* [Brano di partenza]:
Per una curiosa ironia, nel 1882 anche Matthew Arnold aveva tenuto una Rede Lecture a Cambridge, pronunciandosi a sua volta sull'argomento delle due culture in una conferenza intitolata Literature and Science,9 ma esprimendo un punto di vista quasi del tutto opposto a quello di Snow. Il famoso saggio di Arnold fu concepito originariamente come una risposta all'affermazione di T.H. Huxley, riportata da Arnold, secondo la quale «allo scopo di conseguire una vera cultura, una formazione di tipo esclusivamente scientifico è almeno altrettanto efficace di una di tipo esclusivamente letterario». Con grande abilità retorica il saggio ribadiva la convinzione della dominante ideologia vittoriana circa la necessità degli studi letterari e classici (in particolare greci) come espressione e realizzazione al tempo stesso dei caratteri e dei desideri innati dell'umanità. Per Arnold le «humanæ letteræ» - «ciò che di meglio è stato pensato ed enunciato al mondo» - «possiedono un'energia fortificante, edificante, stimolante e suggestiva che può aiutarci mirabilmente a mettere in relazione i risultati della scienza moderna con il nostro bisogno di una guida, con il nostro bisogno di bellezza».
La contrapposizione riproposta da Snow ci appare ora tanto profondamente radicata nel suo tempo (i primi anni Sessanta) almeno quanto quella di Arnold nel proprio.

* [Materiale fornito]:
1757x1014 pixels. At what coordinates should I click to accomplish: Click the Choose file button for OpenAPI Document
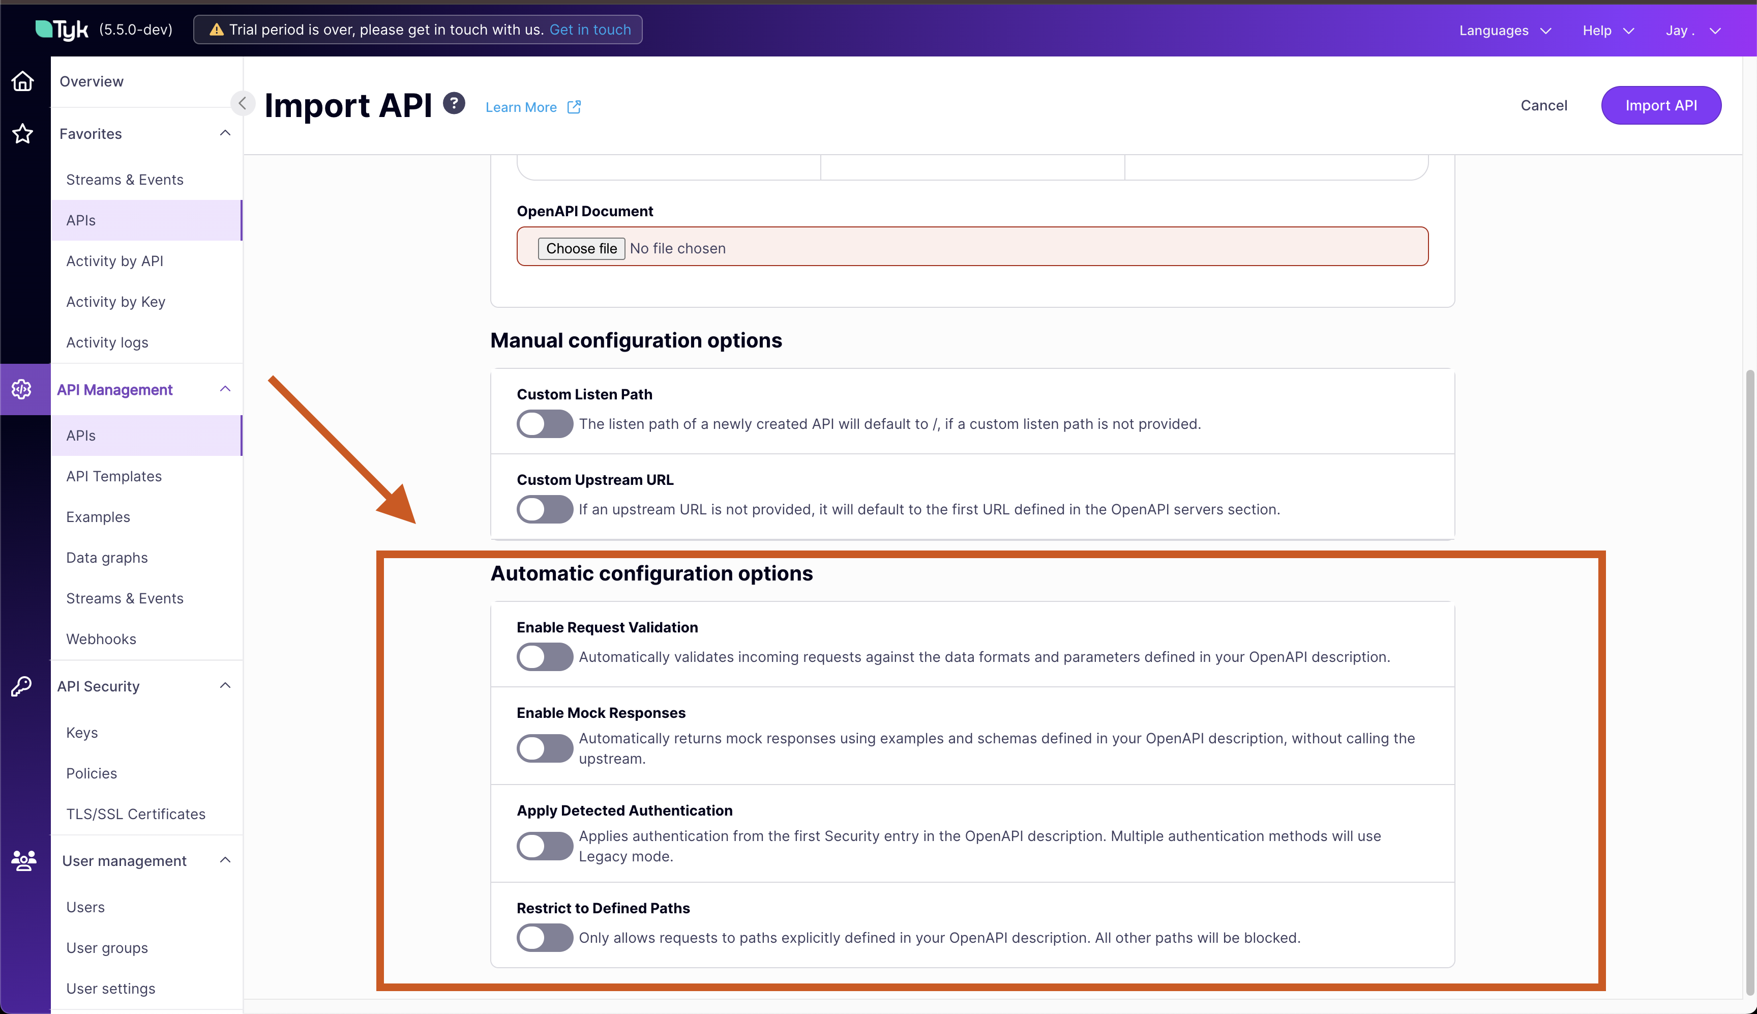tap(581, 248)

* [Cosa fare]:
Prosegui il brano sul dibattito di Arnold e Snow intorno alle due culture, ripartendo da dove si ferma. Il materiale non ha alcun legame con il brano.

* [La risposta]:
Rileggere Snow e Leavis mi ha fatto tornare in mente fino a che punto le loro posizioni fossero ormai istituzionalizzate, come dimostra, per esempio, il fatto che a una certa età dovetti scegliere tra le «lettere» e le «scienze» (nella mia scuola, dove il preside chiamava abitualmente gli studenti di scienze del sesto anno «beaker boilers» (bollitori di alambicchi), la scelta non era difficile, sebbene mi sia sempre dispiaciuto di non aver potuto intraprendere lo studio della chimica, proprio quando stavo cominciando ad afferrarne i principi fondamentali). Rileggere Arnold invece mi ha fatto riconsiderare gli interessi profondamente morali del grande pensatore vittoriano la grande influenza che essi continuano a esercitare sui nostri principi fondamentali riguardo alla società e al benessere sociale e come sia difficile riaffermare quei valori di fronte all'incuria, all'indifferenza, alla negazione o all'aperta ostilità. Negli ultimi trent'anni le certezze di Arnold e Leavis sono state quasi del tutto dimenticate - e meritatamente, in quanto sono ridotte alle formule con cui le propinano i baroni delle lettere e i politici; ma vorrei sostenere che l'insistenza di Arnold sull'esistenza di valori culturali, siano essi basati o meno su principi morali, è tale che non possiamo ignorarla. E vorrei anche sostenere che è nell'operare la transizione da queste «due culture» alla «cultura digitale» che noi possiamo riscoprire i valori culturali, in una forma più adeguata al nostro mondo decentrato, frammentato e indeterminato.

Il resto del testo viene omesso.